Histórias da Medicina Portuguesa

No termo de uma vida de trabalho, todos temos histórias a contar. Vamos também aprendendo a ler a História de um modo pessoal. Este blogue pretende viver um pouco da minha experiência e muito dos nomes grandes que todos conhecemos. Nos pequenos textos que apresento, a investigação é superficial e as generalizações poderão ser todas discutidas. A ambição é limitada. Pretendo apenas entreter colegas despreocupados e (quem sabe?) despertar o interesse pela pesquisa mais aprofundada das questões que afloro.
Espero não estar a dar início a um projecto unipessoal. As portas de Histórias da Medicina estão abertas a todos os colegas que queiram colaborar com críticas, comentários ou artigos, venham eles da vivência de cada um ou das reflexões sobre as leituras que fizeram.

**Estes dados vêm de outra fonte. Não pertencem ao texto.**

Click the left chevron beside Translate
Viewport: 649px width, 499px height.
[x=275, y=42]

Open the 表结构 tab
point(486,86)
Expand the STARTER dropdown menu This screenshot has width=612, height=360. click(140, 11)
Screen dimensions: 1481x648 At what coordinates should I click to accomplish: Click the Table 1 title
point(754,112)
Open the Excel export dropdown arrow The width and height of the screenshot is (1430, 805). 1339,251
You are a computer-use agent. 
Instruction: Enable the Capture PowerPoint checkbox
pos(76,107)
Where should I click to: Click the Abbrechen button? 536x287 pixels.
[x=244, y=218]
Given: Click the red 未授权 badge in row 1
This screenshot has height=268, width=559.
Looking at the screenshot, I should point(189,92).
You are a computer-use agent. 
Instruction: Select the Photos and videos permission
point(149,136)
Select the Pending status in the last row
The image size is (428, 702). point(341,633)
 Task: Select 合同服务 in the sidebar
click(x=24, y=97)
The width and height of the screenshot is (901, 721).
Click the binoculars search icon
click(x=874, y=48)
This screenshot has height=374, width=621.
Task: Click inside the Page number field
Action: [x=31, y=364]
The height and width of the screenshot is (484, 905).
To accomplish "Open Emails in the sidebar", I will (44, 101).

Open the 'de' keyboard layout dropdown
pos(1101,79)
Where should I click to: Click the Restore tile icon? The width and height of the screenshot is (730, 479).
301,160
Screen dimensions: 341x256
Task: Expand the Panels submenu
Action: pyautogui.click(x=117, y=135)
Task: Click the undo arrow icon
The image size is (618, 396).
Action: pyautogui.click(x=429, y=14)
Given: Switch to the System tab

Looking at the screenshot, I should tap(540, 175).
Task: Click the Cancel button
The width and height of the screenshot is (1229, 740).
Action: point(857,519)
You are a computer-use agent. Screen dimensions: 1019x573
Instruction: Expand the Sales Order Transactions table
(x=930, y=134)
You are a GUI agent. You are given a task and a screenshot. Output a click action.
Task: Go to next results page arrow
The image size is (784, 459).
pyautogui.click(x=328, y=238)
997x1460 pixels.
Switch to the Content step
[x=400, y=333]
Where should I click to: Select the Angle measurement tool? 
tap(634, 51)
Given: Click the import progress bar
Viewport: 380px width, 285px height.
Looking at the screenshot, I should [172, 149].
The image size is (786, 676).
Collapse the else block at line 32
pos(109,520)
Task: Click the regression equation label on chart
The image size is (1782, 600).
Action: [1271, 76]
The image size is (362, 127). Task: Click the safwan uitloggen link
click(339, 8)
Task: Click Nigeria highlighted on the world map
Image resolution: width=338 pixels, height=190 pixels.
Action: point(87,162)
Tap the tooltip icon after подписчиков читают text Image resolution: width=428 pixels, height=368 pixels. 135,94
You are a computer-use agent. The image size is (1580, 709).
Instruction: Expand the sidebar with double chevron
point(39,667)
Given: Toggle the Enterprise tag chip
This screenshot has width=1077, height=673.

terça-feira, 14 de setembro de 2010

HISTORINHAS DA MEDICINA



Aconteceu no meu consultório, em Setúbal. A doente, de meia-idade, referia queixas menores, localizadas à coluna lombar. Observei-a. Estava bem. Trazia radiografias simples que não mostravam patologia relevante. Julguei dispensáveis outros exames complementares de diagnóstico, dei-lhe alguns conselhos e mediquei-a.


Antes de se levantar para sair, a senhora premiou-me com um olhar admirador e com um piropo:


- O Senhor Doutor opera tão bem!


O meu ego inchou. A doente prosseguiu:


- Sou tia da Dolores... Na semana que passou, fez cinco anos que ela foi enterrada. Assisti à mudança das ossadas. A tampinha da cabeça estava tão bem feita...


O meu ego desabou.


A Dolores tinha 26 anos quando morreu. Era uma mulher encantadora e permaneceu consciente até perto do fim, a assistir ao próprio descalabro. Os glioblastomas não perdoam. São eles que fazem a má fama dos neurocirurgiões.


Meses antes ou depois, já não me lembro, tinha operado uma bela moça de 18 anos, também de Setúbal, com a mesma doença. Ao dar conta de que ia perder a vida, queixou-se:


- Eu sou boa rapariga... Não merecia uma sorte destas!


Ninguém merece.


Custa muito não ser capaz de salvar a vida de uma criança, mas a morte na adolescência ou no começo da vida adulta, sempre me tocou profundamente. É o tempo de amar e não de morrer.